*Job 1*. Which issuers of AAA mortgage-backed bonds does the discussion below name as examples?
*Job 2*. Can you reproduce the discussion below word for word, starting with "Is my thinking" and going on through "actually lose money."?

#### Article ####

In turn.....this does what? Who then will be servicing the loans? I dont get it!!!


im not being sarcastic, i just dont understand


thanks
 
They aren't buying anything. They are loaning treasury dealers treasuries and for collateral they are taking AAA mortgage backed bonds issued by Fannie, Freddie, Ginnie and private issuers (Wells Fargo, etc.). Effectively, they are loaning against the safest, cleanest mortgage bonds in existence, many of which already have an explicit or implicit guarantee from the federal government.
 
They aren't buying anything. They are loaning treasury dealers treasuries and for collateral they are taking AAA mortgage backed bonds issued by Fannie, Freddie, Ginnie and private issuers (Wells Fargo, etc.). Effectively, they are loaning against the safest, cleanest mortgage bonds in existence, many of which already have an explicit or implicit guarantee from the federal government.
Absolutely correct -- and to add to this, this is important because many of the financials which were melting down were being killed by margin calls. The prices of even these extremely high-quality mortgage securities were falling out of a combination of fear and an excess number of sellers. That triggers margin calls, which forces more selling into a market with no buyers, and you started seeing very good paper getting killed out there. By letting these institutions borrow Treasuries (which aren't suffering the same fate in the market) in place of their currently struggling, less liquid securities, these institutions can stabilize their balance sheets and fend off the margin calls, *hopefully* long enough for these markets to regain some sanity so they can get their original paper back.

That's how I understand it, anyway. This is not a bailout, and especially NOT a bailout of subprime (which is not included in this scheme).
 
From the CNN article:

"But in an unusual move, AAA-rated mortgage securities issued by banks will also be accepted. Many investors have shied away from these mortgage-backed securities because they fear defaults in the underlying assets will erode the value."

My understanding is that some of these bank-issued "AAA" securities may not end up being AAA in the end. Still, I think its a good move by the Fed. Right now, everyone is paralyzed by fear. I don't think the bulk of Americans are going to default on their home loans. If they do, it probably won't matter that the Fed got stuck with them, we'll all be ****ed anyway.

This should help liquidity problems that the banks are having. It won't help them if the assets end up being no good.

Bad things may still be ahead (especially for the poorly run banks), but simple fear isn't going to seize up the markets. The banks will be able to function like these securities are really AAA unless they are proven not to be by actual defaults, and not just speculation.

Is my thinking here reasonable brewer, or am I completely off base?


They aren't buying anything. They are loaning treasury dealers treasuries and for collateral they are taking AAA mortgage backed bonds issued by Fannie, Freddie, Ginnie and private issuers (Wells Fargo, etc.). Effectively, they are loaning against the safest, cleanest mortgage bonds in existence, many of which already have an explicit or implicit guarantee from the federal government.
 
Sounds reasonable to me, except that I would say that it is highly unlikely that any large amount of prime, AAA rated will be downgraded, let alone actually lose money.
 
I'm a little worried about any loans made against real estate in bubble markets. I think some of those could go bad eventually, even if they are pretty clean looking.

#### Records ####

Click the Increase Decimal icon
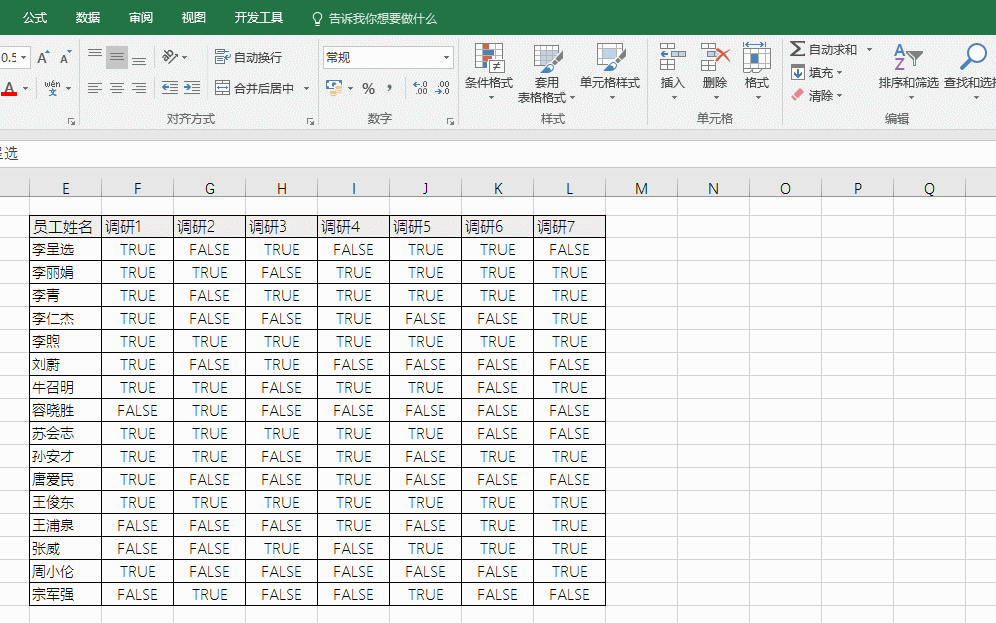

####
#### Records ####

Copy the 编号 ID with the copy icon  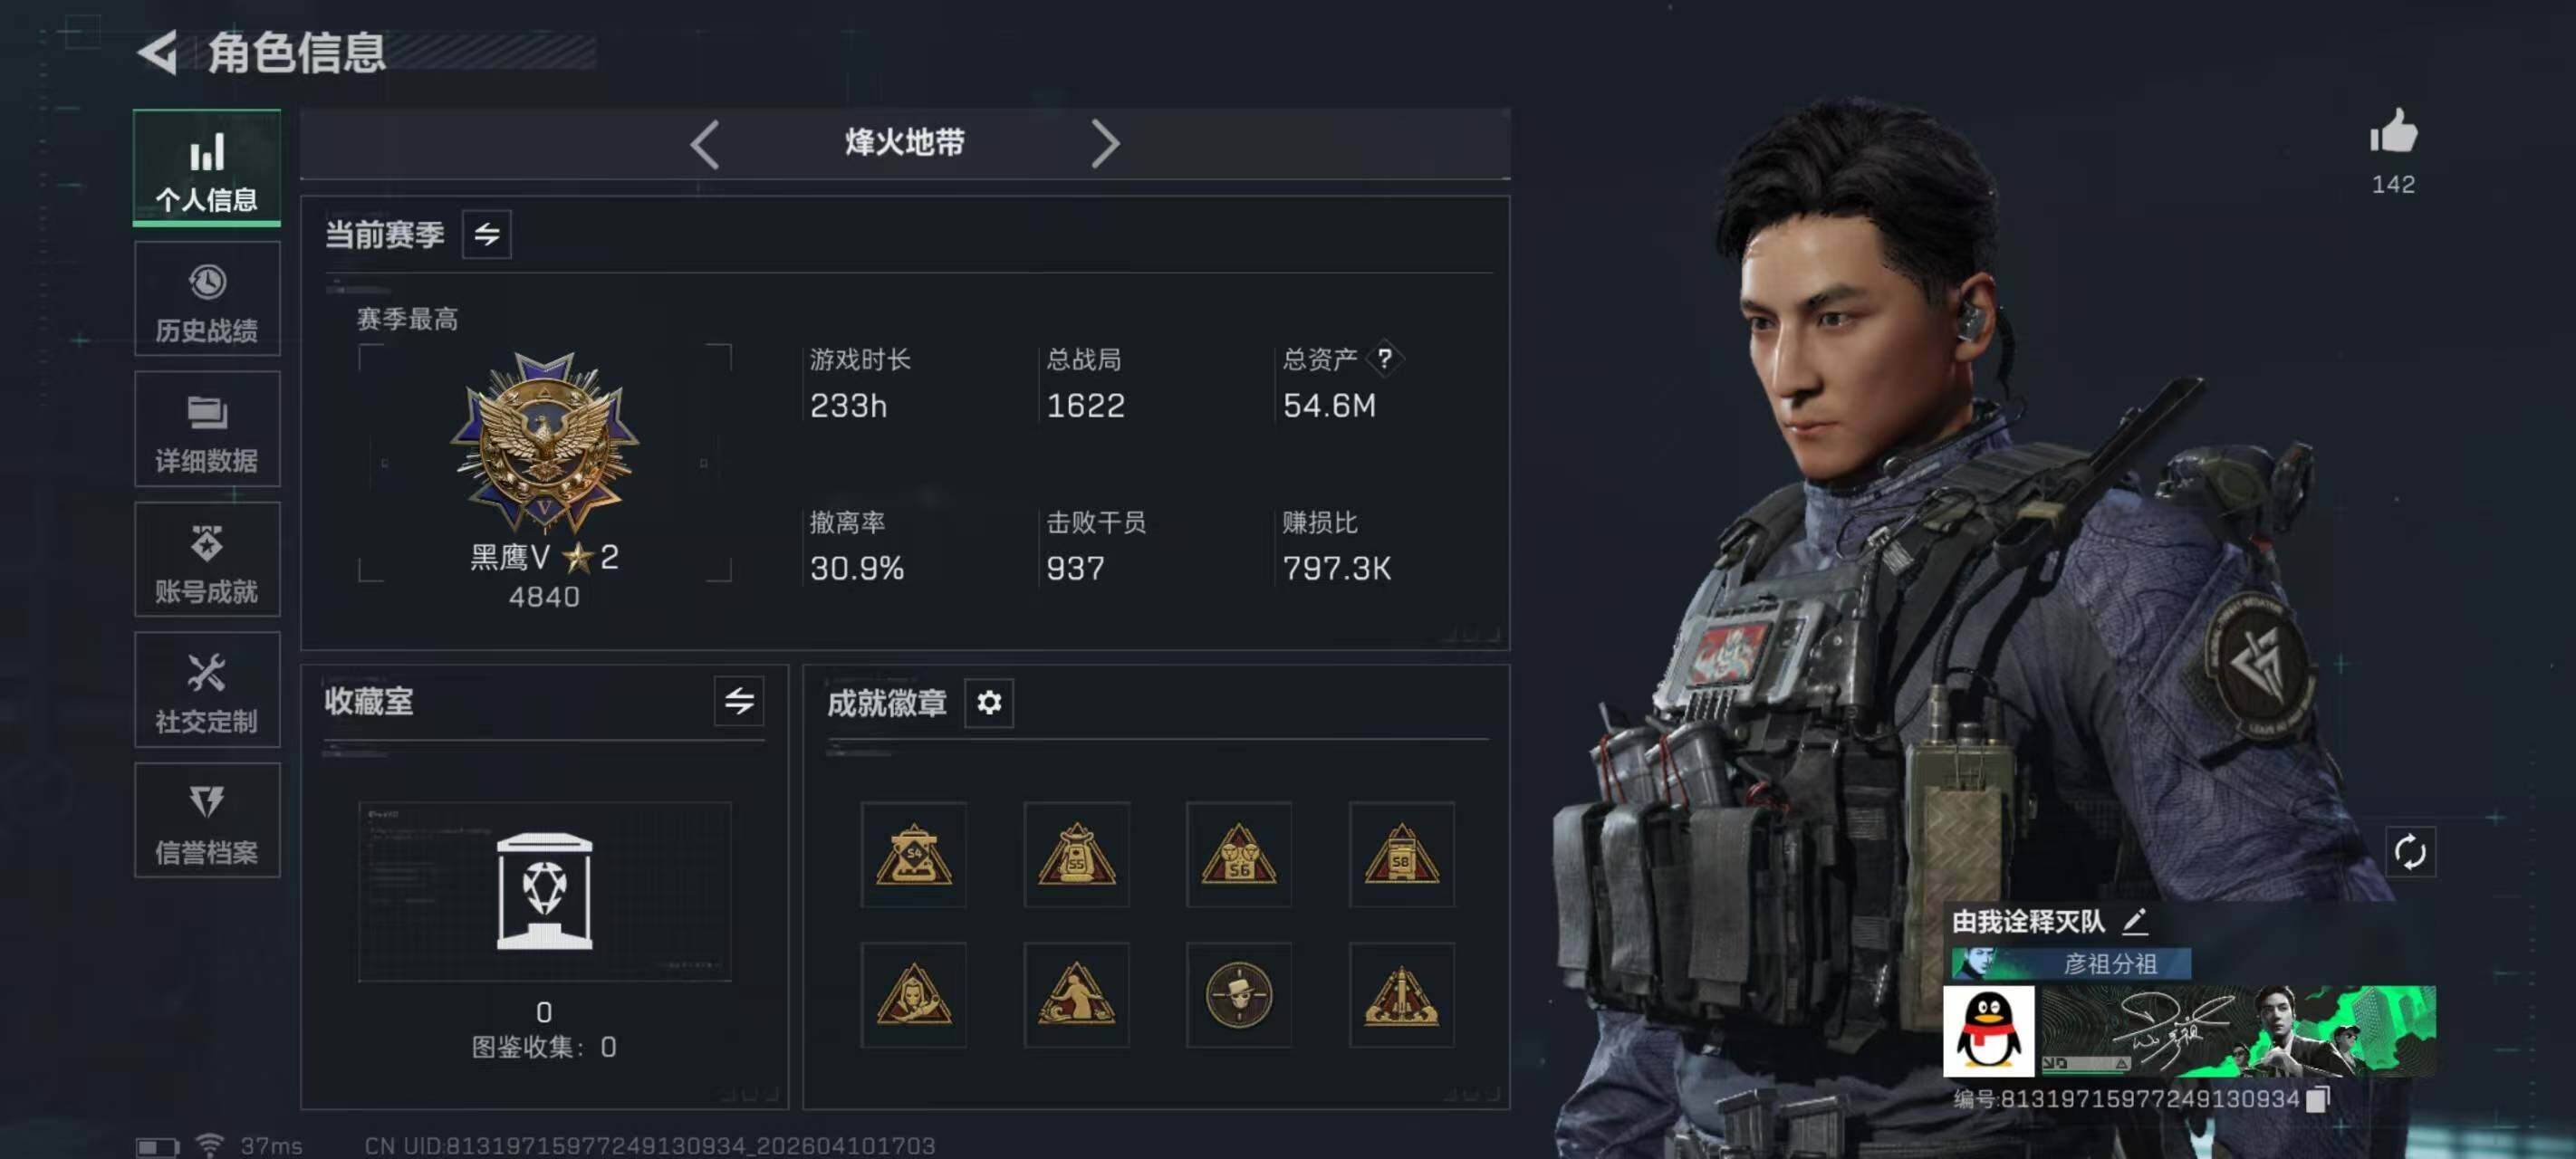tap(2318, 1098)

####

*Full solution 1*. Fannie, Freddie, Ginnie, and Wells Fargo

*Full solution 2*.
Is my thinking here reasonable brewer, or am I completely off base?


They aren't buying anything. They are loaning treasury dealers treasuries and for collateral they are taking AAA mortgage backed bonds issued by Fannie, Freddie, Ginnie and private issuers (Wells Fargo, etc.). Effectively, they are loaning against the safest, cleanest mortgage bonds in existence, many of which already have an explicit or implicit guarantee from the federal government.
 
Sounds reasonable to me, except that I would say that it is highly unlikely that any large amount of prime, AAA rated will be downgraded, let alone actually lose money.